The figures put forward by the British government deserve to be put into context. Before the Starmer government took office, the United Kingdom spent £54 billion a year on defense. The plan presented on June 30, 2026, raises this figure to nearly £80 billion a year by 2029—a 27%increase in real terms. As a percentage of GDP, this represents a rise from 2.3% in 2024 to 2.7%, with a stated target of 3% during the next parliamentary term and a trajectory toward 5% of GDP allocated to broader security by 2035.

The £50 billion export facility and the industrial strategy

Defense Secretary Rachel Reeves described this level of spending as “the highest since the Cold War.” The plan also includes the creation of a £50 billion defense export facility—the largest ever established by the British government—to help British defense companies win international markets. This economic dimension is explicitly woven into the plan’s rationale: defense as a driver of industrial growth, capable of creating 60,000 direct and indirect jobs in the defense sector by the end of the decade.
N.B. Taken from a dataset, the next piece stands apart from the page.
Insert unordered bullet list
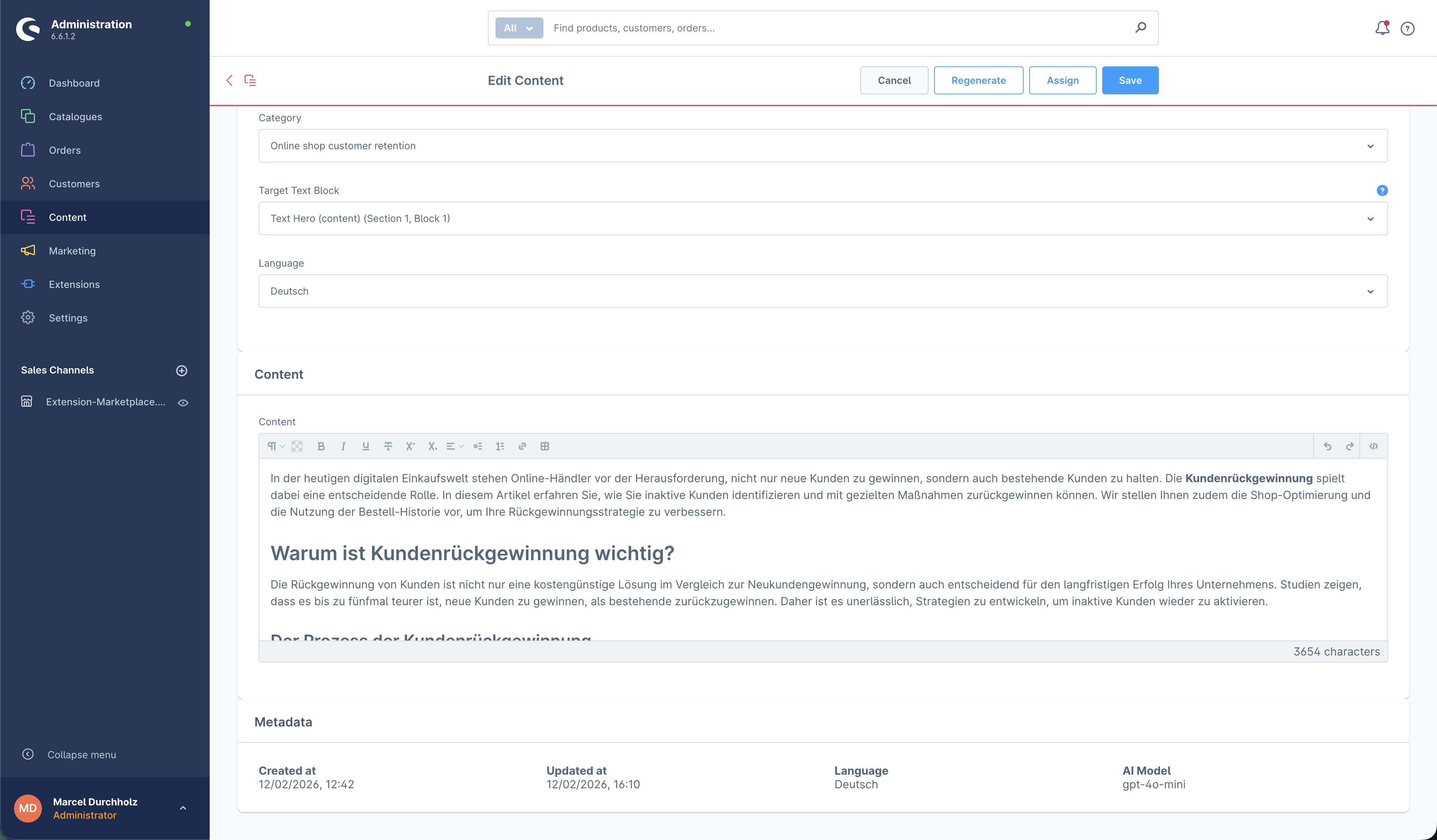This screenshot has width=1437, height=840. [477, 446]
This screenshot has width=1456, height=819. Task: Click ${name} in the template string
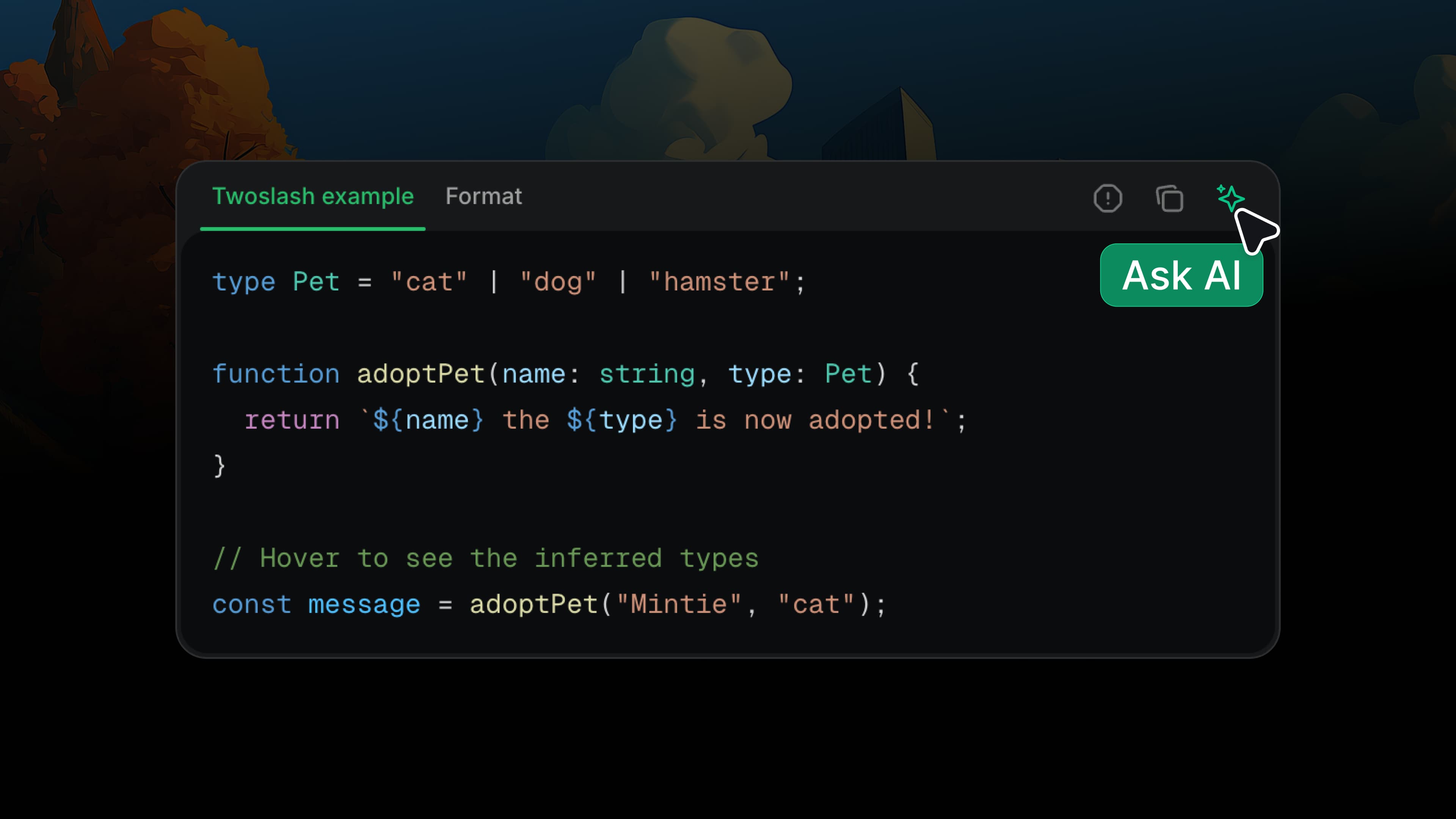click(428, 420)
I read these figures and think of the debates that preceded this plan: weeks of cabinet squabbles, a £28 billion funding shortfall that military leaders were demanding, a Chancellor who resisted, and a Prime Minister who mediated between the two. The result—an additional 15 billion—falls short of what the Ministry of Defense was asking for. It’s a partial victory. But compared to nothing, it’s still a change in course.

This content was created with the help of AI.